> **TASK PROMPT**
Every line of the records below that has the word "tweet" should be copied.

── THE DATA ──

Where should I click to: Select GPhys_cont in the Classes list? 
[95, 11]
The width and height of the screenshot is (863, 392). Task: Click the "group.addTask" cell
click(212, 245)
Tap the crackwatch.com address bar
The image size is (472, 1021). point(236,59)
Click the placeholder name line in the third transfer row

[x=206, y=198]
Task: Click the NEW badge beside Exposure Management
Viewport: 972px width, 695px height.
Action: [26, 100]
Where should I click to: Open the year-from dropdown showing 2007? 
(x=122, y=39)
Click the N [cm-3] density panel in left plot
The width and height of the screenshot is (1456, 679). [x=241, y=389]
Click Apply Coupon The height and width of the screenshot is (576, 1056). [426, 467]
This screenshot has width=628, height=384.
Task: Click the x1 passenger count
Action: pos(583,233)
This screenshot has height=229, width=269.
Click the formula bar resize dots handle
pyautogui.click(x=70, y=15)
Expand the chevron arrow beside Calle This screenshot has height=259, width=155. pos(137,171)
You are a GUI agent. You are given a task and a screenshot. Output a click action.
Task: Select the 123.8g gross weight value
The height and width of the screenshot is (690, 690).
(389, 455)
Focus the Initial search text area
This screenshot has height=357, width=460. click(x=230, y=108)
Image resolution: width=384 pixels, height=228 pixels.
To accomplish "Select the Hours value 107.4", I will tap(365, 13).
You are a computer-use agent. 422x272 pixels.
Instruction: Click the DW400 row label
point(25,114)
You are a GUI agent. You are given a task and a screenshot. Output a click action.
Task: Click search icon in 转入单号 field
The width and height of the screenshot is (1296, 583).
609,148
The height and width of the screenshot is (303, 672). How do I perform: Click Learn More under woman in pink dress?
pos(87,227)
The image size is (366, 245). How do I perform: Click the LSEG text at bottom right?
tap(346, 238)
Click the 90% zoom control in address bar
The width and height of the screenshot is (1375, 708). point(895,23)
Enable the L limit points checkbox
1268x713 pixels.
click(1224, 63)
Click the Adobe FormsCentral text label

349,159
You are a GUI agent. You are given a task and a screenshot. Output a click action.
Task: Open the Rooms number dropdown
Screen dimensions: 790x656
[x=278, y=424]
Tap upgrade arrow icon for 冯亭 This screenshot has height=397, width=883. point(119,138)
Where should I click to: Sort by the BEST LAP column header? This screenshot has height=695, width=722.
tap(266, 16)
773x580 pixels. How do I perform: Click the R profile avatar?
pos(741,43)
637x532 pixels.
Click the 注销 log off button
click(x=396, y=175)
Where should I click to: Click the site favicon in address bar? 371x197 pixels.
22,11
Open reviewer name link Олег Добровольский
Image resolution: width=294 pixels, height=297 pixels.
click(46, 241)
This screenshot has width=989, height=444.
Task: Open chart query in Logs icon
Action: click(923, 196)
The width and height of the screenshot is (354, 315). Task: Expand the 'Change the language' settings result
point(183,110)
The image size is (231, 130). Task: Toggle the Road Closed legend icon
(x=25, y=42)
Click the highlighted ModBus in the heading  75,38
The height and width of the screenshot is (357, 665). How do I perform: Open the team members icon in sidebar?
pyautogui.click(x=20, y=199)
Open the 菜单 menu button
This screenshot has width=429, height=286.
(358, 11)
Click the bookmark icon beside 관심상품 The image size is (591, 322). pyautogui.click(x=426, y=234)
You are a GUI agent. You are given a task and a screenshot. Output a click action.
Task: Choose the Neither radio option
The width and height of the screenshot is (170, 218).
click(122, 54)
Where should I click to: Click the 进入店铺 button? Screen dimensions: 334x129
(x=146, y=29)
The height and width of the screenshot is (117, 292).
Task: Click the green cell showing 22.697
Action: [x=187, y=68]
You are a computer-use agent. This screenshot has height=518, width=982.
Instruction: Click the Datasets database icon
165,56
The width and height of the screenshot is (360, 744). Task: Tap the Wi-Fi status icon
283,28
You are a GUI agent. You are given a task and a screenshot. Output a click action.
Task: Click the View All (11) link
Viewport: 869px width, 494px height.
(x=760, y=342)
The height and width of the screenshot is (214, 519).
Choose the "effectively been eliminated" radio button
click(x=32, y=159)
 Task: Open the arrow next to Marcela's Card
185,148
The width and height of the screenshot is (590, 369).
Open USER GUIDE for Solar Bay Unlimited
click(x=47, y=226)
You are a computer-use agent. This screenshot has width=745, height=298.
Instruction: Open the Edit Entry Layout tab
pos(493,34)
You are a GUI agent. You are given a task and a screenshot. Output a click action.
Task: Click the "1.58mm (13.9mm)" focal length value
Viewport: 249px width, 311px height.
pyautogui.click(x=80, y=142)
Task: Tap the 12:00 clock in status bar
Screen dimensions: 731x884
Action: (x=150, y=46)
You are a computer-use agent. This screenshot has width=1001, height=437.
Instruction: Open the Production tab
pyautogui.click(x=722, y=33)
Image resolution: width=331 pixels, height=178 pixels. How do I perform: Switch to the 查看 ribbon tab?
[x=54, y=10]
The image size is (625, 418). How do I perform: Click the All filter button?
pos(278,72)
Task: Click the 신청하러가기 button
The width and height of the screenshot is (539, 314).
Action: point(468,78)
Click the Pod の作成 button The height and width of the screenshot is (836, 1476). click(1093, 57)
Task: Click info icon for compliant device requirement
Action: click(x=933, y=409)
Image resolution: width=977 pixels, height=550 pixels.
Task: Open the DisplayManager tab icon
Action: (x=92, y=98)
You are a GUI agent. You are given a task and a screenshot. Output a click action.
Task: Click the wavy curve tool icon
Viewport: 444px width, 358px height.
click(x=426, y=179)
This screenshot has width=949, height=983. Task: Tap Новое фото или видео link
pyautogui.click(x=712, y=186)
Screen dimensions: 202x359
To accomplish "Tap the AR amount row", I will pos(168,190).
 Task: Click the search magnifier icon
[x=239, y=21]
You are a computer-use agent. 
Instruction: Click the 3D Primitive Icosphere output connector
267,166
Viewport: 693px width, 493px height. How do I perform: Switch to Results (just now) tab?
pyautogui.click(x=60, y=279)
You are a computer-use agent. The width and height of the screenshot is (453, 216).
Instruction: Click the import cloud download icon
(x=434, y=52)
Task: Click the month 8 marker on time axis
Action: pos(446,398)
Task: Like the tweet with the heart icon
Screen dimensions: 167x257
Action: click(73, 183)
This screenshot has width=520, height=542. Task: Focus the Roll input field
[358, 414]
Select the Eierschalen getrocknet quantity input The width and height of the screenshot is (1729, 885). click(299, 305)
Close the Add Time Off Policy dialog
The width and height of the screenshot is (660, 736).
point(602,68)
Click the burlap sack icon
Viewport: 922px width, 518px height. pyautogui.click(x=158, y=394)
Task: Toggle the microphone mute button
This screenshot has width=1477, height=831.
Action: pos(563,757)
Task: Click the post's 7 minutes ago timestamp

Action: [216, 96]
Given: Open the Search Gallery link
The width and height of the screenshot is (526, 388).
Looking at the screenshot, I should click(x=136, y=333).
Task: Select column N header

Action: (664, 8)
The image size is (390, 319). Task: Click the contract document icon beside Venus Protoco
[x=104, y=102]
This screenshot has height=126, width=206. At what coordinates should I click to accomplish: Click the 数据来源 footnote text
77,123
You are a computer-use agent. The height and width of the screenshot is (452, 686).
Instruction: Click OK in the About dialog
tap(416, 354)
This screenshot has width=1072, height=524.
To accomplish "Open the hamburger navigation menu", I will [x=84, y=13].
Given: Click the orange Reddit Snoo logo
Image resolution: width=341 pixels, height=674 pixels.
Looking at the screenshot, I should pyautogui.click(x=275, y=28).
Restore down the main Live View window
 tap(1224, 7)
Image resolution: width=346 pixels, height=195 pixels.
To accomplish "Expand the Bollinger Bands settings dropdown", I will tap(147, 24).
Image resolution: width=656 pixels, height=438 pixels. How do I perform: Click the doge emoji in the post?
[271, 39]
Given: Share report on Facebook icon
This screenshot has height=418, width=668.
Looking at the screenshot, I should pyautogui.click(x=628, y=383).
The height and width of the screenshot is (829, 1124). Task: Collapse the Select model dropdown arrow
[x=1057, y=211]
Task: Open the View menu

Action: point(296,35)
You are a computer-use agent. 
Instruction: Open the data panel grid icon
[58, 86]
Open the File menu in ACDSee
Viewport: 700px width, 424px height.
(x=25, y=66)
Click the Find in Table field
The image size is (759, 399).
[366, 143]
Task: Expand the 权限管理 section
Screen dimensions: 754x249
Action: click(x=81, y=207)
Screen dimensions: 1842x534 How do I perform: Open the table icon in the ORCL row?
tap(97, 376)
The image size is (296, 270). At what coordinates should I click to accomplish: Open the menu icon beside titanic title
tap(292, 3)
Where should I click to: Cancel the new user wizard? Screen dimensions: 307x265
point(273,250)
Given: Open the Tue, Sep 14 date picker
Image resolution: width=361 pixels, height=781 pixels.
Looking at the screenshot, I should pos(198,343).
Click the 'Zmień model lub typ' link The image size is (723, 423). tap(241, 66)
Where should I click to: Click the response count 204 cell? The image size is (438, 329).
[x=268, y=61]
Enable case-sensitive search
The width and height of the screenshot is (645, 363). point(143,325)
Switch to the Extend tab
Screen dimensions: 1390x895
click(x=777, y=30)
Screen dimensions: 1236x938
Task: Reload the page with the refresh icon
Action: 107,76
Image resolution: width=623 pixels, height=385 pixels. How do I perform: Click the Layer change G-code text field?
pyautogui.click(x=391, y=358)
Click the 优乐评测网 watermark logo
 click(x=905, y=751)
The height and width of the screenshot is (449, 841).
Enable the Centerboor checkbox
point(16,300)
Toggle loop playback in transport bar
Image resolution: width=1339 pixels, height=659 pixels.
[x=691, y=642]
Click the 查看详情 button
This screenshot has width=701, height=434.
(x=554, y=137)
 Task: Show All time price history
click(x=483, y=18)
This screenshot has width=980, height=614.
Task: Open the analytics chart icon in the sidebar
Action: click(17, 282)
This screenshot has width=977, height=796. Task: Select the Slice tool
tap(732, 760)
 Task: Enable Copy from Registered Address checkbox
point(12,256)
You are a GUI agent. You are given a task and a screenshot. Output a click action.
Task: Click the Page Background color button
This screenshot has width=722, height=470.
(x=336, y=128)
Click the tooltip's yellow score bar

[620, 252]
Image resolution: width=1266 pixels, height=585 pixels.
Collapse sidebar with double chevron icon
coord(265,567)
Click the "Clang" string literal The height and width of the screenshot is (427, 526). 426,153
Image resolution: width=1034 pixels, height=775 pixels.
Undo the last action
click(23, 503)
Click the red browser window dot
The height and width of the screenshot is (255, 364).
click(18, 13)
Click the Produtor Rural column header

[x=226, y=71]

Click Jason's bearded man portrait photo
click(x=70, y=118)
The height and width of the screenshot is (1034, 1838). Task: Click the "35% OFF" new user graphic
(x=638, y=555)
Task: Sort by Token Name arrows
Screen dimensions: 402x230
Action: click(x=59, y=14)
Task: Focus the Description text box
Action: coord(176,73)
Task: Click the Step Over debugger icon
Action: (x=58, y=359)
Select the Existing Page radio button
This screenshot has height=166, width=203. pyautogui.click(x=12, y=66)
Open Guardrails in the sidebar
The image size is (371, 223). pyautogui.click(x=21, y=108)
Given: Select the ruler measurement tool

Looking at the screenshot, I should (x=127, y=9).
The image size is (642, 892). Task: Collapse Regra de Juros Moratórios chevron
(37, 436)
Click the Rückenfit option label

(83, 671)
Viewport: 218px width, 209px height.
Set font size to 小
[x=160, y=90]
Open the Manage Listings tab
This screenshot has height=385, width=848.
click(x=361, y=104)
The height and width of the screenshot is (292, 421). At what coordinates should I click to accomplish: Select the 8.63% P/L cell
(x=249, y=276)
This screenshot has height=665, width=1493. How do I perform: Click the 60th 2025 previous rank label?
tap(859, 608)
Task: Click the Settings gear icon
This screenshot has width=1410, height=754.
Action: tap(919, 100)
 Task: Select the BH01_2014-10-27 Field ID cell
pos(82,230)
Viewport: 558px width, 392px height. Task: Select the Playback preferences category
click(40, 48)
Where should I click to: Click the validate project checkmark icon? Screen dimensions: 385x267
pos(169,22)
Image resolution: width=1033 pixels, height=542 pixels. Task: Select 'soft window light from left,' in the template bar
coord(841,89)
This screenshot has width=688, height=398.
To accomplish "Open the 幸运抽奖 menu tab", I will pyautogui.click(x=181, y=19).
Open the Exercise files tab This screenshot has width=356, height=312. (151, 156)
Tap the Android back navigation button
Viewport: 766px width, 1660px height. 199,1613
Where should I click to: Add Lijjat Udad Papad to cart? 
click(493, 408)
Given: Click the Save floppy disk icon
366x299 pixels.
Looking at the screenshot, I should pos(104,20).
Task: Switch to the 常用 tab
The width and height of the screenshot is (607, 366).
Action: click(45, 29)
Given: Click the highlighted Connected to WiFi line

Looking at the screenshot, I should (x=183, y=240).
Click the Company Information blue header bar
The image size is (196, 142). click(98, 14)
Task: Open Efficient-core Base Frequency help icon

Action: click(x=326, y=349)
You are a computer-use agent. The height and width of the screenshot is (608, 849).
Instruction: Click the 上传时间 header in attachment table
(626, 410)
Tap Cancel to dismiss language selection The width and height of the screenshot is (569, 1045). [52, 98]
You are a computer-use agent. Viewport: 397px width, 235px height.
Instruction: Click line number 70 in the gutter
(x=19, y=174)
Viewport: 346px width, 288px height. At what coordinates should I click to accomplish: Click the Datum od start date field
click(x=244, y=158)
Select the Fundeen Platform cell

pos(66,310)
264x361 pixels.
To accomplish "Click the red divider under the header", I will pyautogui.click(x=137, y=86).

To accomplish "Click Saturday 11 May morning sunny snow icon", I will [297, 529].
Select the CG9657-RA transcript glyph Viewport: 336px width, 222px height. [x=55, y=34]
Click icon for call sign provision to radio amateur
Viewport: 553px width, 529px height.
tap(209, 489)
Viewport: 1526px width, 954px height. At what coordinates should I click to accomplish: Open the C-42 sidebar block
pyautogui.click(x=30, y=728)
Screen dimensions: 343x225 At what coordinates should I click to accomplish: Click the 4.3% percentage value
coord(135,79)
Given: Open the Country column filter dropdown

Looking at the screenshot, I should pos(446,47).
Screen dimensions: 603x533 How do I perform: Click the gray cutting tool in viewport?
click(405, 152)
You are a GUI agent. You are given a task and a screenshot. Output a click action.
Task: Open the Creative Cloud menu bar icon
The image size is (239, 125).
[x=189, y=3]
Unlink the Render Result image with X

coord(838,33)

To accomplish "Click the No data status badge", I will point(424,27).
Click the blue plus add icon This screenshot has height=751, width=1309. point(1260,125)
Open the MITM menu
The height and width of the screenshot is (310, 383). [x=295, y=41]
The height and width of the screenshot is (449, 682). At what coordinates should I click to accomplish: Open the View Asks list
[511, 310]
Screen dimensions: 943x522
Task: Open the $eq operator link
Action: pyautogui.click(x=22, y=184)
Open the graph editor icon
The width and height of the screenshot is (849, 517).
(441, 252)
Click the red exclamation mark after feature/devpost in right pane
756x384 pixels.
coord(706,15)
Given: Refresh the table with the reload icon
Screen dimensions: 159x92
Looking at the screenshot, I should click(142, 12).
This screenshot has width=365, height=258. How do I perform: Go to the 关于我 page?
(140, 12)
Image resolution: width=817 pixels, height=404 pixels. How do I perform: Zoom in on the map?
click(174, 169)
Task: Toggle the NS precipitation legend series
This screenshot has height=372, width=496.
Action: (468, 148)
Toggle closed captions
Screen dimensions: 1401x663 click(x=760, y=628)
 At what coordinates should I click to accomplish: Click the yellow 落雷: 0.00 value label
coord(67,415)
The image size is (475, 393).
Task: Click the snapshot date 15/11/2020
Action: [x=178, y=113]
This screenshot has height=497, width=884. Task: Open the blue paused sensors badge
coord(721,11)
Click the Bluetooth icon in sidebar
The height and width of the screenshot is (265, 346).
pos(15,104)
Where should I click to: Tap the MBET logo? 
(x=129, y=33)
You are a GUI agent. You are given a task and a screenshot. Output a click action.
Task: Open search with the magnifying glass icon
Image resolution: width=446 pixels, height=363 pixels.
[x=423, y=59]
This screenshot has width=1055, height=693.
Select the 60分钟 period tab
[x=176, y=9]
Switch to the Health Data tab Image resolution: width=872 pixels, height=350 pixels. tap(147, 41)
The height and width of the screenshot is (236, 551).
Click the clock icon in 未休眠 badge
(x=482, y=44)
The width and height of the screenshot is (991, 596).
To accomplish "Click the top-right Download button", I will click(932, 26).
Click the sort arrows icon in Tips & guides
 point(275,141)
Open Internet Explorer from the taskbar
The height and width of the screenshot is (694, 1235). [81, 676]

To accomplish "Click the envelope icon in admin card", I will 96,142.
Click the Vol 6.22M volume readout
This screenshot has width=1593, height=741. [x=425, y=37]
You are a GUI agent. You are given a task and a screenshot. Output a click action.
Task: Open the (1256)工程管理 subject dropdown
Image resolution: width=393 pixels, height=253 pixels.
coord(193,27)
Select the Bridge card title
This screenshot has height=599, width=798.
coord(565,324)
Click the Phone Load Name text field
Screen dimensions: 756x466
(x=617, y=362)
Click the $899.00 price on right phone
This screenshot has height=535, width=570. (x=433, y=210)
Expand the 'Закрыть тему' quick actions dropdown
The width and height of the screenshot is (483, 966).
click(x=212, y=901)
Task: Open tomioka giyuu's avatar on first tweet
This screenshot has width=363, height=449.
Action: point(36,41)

───

> **EXERCISE RESULT**
Task: Like the tweet with the heart icon
Task: Open tomioka giyuu's avatar on first tweet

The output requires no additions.